> [EXERCISE DETAILS]: Pull every line from the records that has the word "panel" in it.

> [INPUT RECORDS]:

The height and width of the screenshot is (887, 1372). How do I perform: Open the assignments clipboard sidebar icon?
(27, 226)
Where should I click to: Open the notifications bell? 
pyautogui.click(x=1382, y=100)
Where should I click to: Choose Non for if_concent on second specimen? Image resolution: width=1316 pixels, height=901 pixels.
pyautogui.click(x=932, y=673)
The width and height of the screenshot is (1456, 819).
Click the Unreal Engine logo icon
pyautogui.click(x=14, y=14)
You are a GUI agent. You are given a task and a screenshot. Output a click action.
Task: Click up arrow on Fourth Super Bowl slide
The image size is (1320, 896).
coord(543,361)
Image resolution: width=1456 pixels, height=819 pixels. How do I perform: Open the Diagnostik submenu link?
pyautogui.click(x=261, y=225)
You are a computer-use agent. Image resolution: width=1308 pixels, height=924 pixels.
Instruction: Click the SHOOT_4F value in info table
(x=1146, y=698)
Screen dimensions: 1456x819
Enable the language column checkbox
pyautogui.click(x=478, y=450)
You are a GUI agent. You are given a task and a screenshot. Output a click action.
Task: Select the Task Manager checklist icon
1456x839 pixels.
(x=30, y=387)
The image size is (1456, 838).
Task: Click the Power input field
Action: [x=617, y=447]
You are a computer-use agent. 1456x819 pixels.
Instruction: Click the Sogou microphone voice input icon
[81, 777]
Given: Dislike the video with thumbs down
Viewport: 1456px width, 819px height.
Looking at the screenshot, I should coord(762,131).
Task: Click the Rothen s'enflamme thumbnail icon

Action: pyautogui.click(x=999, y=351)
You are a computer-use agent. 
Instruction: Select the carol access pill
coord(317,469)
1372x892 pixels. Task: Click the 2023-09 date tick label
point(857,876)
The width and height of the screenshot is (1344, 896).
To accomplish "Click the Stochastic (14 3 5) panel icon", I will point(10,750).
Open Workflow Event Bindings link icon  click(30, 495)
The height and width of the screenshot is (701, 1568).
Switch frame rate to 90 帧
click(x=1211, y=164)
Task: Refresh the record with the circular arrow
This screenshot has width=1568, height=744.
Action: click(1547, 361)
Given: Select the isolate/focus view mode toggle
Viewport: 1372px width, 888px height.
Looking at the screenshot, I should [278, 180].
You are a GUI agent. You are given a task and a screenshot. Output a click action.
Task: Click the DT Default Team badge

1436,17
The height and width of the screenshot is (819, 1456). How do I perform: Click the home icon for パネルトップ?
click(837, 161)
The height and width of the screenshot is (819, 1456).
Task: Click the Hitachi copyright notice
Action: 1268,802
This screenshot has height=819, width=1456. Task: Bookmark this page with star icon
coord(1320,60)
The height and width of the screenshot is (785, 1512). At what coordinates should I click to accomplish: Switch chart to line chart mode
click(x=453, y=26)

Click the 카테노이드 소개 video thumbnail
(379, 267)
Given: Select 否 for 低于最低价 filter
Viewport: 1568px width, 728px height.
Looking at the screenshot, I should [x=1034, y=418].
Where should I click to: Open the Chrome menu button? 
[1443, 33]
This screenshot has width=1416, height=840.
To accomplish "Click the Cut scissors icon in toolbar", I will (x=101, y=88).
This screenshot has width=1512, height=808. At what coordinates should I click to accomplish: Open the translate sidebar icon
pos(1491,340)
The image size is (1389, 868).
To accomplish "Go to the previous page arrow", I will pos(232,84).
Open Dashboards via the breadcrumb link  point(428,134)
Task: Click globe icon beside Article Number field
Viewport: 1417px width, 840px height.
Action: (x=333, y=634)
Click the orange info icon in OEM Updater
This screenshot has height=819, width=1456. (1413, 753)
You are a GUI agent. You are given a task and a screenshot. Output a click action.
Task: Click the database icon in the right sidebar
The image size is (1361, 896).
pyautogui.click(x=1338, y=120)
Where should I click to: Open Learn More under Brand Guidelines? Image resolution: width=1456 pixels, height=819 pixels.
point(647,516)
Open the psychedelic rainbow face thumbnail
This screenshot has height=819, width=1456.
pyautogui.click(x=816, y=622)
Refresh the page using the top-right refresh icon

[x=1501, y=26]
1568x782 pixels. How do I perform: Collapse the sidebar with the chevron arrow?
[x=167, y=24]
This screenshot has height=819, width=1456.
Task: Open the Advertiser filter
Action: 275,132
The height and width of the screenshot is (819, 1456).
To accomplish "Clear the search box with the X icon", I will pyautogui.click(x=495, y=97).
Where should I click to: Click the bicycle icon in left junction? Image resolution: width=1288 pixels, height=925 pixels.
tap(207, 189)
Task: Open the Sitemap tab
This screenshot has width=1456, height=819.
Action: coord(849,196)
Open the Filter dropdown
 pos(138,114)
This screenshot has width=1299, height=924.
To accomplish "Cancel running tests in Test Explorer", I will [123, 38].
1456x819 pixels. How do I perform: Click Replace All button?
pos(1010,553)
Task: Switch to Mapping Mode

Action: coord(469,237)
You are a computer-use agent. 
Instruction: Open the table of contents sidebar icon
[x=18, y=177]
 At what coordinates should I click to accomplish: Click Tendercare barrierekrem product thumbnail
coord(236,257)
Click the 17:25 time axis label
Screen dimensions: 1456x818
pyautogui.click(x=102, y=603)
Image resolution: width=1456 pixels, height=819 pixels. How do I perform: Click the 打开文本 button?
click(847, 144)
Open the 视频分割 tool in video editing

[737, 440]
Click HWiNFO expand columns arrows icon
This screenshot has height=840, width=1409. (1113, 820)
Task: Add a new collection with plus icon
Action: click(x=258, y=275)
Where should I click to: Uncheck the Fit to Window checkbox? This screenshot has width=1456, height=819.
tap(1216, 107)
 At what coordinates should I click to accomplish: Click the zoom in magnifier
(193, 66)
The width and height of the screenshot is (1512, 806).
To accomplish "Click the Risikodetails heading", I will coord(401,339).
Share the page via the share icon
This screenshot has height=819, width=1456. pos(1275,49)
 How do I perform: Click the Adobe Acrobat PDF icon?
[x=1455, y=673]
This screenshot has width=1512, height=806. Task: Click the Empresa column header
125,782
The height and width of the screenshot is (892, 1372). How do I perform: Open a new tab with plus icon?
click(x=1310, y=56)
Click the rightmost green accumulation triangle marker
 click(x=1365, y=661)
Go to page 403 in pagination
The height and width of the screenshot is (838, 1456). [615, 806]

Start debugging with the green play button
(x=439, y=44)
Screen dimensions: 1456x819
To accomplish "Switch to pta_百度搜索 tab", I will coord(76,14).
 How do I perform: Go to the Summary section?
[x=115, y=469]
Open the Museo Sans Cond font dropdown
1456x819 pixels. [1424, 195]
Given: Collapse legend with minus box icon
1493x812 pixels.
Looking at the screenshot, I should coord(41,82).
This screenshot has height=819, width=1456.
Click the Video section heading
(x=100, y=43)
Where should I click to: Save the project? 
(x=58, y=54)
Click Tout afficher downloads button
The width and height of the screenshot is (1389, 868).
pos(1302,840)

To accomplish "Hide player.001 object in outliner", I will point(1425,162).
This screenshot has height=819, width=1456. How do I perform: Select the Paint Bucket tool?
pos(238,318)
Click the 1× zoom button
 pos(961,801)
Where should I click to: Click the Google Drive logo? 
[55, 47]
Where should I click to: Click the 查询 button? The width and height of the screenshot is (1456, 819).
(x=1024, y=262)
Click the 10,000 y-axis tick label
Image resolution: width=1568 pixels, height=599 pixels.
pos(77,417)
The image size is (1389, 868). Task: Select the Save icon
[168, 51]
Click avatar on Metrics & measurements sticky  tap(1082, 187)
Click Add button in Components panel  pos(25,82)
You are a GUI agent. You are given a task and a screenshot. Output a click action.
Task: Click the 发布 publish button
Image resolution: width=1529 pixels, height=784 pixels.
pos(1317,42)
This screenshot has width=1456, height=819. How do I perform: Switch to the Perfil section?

> [ANSWER AREA]:
To accomplish "Click the Stochastic (14 3 5) panel icon", I will point(10,750).
Click Add button in Components panel  pos(25,82)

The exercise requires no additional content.